Here’s what to ask instead: Have you ever been convicted of a crime? Before asking this question, make sure you check with your state employment agency. Some states place limits on how employers can inquire about or use criminal history in employment decisions. Also, you may not need to ask this question if you run criminal background checks on your applicants.
18. What country are your from?
Here’s why this question is ineffective: Also, “where are you from,” and “what is your ethnic heritage?” fall into our list of the worst interview questions. This may seem like an innocent enough question, but it is inappropriate to ask a candidate this and could land you in legal trouble. Your ethnicity or cultural heritage can’t determine your qualification for a job.
Here’s what to ask instead: Are you authorized to work in the US? (this will allow you to determine if you would need to sponsor the job applicant)
19. Do you like drinking socially?
Here’s why this question is ineffective: This question and its subsequent answer are inappropriate in a job interview because it does not give insight on the applicant’s qualifications for the job.
Here’s what to ask instead: Have you ever been disciplined for violating a company policy that prohibits the use of alcohol or tobacco?

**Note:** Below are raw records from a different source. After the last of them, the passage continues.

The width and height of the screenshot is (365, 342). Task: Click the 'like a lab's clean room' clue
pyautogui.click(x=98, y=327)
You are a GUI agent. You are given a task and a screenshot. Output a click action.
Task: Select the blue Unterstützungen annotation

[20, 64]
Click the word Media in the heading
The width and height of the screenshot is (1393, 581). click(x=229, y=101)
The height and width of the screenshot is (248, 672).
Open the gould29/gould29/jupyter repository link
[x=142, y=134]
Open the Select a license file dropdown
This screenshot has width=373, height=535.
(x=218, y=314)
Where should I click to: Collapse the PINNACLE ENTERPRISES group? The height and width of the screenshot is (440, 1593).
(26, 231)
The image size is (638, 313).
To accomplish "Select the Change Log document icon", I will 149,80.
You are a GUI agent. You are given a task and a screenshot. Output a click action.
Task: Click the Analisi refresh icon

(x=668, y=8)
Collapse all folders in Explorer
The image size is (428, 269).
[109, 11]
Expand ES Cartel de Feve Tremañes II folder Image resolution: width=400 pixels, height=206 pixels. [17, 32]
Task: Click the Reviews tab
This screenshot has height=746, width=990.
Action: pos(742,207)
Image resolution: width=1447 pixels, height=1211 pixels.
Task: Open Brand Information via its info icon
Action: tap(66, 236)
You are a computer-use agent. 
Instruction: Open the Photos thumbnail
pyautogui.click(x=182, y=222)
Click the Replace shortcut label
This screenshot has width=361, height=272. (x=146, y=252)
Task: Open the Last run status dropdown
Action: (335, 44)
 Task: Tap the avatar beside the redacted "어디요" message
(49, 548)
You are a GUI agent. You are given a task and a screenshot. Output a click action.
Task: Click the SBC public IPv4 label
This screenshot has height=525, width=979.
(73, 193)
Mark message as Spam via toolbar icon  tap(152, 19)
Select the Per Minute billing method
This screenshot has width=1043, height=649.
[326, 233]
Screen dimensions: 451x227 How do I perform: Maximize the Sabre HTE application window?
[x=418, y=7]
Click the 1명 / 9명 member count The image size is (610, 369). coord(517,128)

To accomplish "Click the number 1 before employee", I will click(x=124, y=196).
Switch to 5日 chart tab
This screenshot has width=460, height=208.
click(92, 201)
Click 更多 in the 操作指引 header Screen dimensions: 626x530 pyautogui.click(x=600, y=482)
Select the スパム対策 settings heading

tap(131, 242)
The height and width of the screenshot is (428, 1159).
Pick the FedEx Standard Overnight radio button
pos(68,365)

20. What is your religion?
Here’s why this question is ineffective: You cannot pry into someone’s religious background, and you can’t use that information to determine their worthiness to do the job. This is prohibited by law.
Here’s what to ask instead: What days are you available to work?
21. What holidays do you observe?
Here’s why this question is ineffective: This question, as innocent as it may seem, intrudes on the interviewee’s personal beliefs and is dangerously close to the prohibited question about religion.
Here’s what to ask instead: Are there any days or times when you cannot work?
22. Where do you see yourself in 5 or 10 years?
Here’s why this question is ineffective: This question is unrealistic because few people can see that far into the future and they usually have grandiose ideas that aren’t grounded in reality.
Here’s what to ask instead: What are your career goals, and how will this position help you reach those goals?
23. Do you have any disabilities that can prevent you from doing this job?
Here’s why this question is ineffective: This question can suggest discrimination based on perceived physicality. The Americans with Disabilities Act (ADA) protects people with disabilities from discrimination as long as they can perform a job with reasonable accommodation.
Here’s what to ask instead: Can you stand for X hours per day?
24. Are you a U.S. citizen?
Here’s why this question is ineffective: You cannot legally ask about someone’s birthplace or even if they are a U.S. citizen.
Here’s what to ask instead: Are you authorized or legally eligible to work in the US?
25. What is your salary history?
Here’s why this question is ineffective: Also, “what salary do you expect?” These questions fall into our roundup of the worst interview questions because they tend to make interviewees feel defensive. Candidates may not be sure whether you will lower the salary offered based on their answer. They may even inflate their salary expectations.